Fisher certainly
understood that clearing the significance bar wasn’t the same thing as finding
the truth. He envisions a richer, more iterated approach, writing in 1926: “A scientific fact should be
regarded as experimentally established only if a properly designed experiment
rarely fails to give this level of significance.”
Not “succeeds
once in giving,” but “rarely fails to give.” A statistically significant
finding gives you a clue, suggesting a promising place to focus your research
energy. The significance test is the detective, not the judge. You know how
when you read an article about a breakthrough finding that this thing causes
that thing, or that thing prevents the other thing, and at the end there’s
always a banal sort of quote from a senior scientist not involved in the study
intoning some very minor variant of “The finding is quite interesting, and
suggests that more research in this direction is needed”? And how you don’t
really even read that part because you think of it as an obligatory warning
without content?
Here’s the
thing—the reason scientists always say that is because it’s important and it’s
true!

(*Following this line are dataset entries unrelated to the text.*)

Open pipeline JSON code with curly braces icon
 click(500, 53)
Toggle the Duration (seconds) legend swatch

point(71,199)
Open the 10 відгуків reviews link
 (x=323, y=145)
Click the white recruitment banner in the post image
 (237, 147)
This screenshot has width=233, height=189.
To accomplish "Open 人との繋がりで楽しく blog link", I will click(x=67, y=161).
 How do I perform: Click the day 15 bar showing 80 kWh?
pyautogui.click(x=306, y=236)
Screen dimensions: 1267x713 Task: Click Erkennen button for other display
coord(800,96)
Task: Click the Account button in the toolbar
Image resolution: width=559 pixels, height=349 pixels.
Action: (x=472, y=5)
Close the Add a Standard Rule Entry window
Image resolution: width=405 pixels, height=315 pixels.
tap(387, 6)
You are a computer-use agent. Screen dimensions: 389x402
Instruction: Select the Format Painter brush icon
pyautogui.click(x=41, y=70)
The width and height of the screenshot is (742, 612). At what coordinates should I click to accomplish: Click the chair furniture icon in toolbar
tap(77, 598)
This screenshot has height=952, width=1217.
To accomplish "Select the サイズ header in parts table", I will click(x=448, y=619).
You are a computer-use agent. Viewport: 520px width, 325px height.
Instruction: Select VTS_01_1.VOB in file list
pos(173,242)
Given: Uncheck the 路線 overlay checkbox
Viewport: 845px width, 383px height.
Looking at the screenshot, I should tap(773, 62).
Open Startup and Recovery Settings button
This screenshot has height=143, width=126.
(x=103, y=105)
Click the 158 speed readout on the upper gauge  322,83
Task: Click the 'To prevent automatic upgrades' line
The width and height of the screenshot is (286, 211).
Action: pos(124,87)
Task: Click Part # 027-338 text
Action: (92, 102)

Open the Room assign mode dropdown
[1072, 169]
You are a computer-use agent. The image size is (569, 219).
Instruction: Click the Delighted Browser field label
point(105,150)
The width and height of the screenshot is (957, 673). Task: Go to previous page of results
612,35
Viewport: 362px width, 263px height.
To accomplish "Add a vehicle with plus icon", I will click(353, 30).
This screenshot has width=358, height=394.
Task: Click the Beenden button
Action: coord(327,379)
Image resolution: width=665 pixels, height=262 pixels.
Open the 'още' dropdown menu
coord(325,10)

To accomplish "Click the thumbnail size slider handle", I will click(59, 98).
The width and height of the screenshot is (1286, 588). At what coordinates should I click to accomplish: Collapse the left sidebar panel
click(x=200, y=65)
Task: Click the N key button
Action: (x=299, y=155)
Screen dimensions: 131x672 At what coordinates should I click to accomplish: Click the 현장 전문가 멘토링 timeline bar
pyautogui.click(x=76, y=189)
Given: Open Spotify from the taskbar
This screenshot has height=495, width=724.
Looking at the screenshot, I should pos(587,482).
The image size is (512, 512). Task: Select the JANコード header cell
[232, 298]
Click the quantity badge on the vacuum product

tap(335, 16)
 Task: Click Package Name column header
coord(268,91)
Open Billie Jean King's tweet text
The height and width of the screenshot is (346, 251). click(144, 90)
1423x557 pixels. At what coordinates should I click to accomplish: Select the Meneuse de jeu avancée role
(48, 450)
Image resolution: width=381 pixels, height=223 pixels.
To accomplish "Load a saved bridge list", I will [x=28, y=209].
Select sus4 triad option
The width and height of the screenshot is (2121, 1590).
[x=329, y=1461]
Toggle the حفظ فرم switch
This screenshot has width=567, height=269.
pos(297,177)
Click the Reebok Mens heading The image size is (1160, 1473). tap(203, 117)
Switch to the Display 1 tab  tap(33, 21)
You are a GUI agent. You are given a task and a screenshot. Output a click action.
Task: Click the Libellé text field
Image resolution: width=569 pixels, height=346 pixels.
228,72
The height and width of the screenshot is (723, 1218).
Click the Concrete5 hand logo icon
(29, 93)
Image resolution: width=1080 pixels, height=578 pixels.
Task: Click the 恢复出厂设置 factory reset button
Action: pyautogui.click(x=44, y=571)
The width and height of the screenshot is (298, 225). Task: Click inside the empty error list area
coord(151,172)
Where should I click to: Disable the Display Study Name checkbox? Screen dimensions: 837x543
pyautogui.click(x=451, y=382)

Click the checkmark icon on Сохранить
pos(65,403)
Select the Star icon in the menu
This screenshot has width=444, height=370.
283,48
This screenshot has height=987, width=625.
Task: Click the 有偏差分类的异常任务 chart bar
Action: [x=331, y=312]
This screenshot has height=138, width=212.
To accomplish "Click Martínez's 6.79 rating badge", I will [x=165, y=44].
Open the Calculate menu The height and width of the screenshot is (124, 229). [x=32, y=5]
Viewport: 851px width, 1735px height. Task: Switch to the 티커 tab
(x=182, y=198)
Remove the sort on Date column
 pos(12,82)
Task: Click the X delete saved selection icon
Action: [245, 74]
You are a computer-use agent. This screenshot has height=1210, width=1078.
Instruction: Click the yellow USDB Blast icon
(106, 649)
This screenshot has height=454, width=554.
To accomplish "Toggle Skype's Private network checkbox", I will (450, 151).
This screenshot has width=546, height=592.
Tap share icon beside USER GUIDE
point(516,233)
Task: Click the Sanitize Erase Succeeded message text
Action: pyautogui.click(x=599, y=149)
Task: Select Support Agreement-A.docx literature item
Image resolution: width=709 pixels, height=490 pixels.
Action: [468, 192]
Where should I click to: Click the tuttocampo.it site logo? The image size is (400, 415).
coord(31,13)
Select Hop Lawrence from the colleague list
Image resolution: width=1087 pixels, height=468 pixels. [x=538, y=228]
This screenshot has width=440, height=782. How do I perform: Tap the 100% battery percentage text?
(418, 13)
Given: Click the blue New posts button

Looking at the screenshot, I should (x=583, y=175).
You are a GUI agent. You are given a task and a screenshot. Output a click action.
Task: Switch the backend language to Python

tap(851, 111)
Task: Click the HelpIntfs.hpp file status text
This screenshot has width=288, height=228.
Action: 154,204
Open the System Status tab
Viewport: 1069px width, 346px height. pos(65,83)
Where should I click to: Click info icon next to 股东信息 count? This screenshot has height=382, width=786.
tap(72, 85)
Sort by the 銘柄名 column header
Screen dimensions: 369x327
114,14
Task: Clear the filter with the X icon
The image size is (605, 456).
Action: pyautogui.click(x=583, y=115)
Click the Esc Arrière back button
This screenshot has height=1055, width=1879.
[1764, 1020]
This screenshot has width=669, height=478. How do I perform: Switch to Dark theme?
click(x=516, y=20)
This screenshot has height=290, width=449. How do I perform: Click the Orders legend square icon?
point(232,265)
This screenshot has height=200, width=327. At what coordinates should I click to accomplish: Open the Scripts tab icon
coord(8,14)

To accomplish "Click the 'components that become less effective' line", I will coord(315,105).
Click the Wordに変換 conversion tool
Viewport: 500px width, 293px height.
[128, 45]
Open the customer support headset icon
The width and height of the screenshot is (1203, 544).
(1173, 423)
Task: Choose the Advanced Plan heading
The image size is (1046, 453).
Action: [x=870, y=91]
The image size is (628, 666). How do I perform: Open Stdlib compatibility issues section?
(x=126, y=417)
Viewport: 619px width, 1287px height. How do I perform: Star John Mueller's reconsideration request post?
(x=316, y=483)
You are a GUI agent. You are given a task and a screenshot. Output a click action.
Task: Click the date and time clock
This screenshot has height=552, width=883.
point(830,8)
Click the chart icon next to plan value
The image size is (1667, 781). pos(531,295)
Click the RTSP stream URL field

The provocative and oh-so-statistically-significant finding isn’t the
conclusion of the scientific process, but the bare beginning. If a result is
novel and important, other scientists in other laboratories ought to test and
retest the phenomenon and its variants, trying to figure out whether the result
was a one-time fluke or whether it truly meets the Fisherian standard of “rarely fails.” That’s
what scientists call replication; if an effect can’t be replicated, despite
repeated trials, science backs apologetically away. The replication process is
supposed to be science’s immune system, swarming over newly introduced objects
and killing the ones that don’t belong.
That’s the ideal,
at any rate. In practice, science is a bit immunosuppressed. Some experiments,
of course, are hard to repeat. If your study measures a four-year-old’s ability
to delay gratification and then relates these measurements with life outcomes
thirty years later, you can’t just pop out a replication.
But even studies
that could be replicated often aren’t. Every journal wants to publish a
breakthrough finding, but who wants to publish the paper that does the same
experiment a year later and gets the same result? Even worse, what happens to
papers that carry out the same experiment and don’t find a significant result?
For the system to work, those experiments need to be made public. Too, often
they end up in the file drawer instead.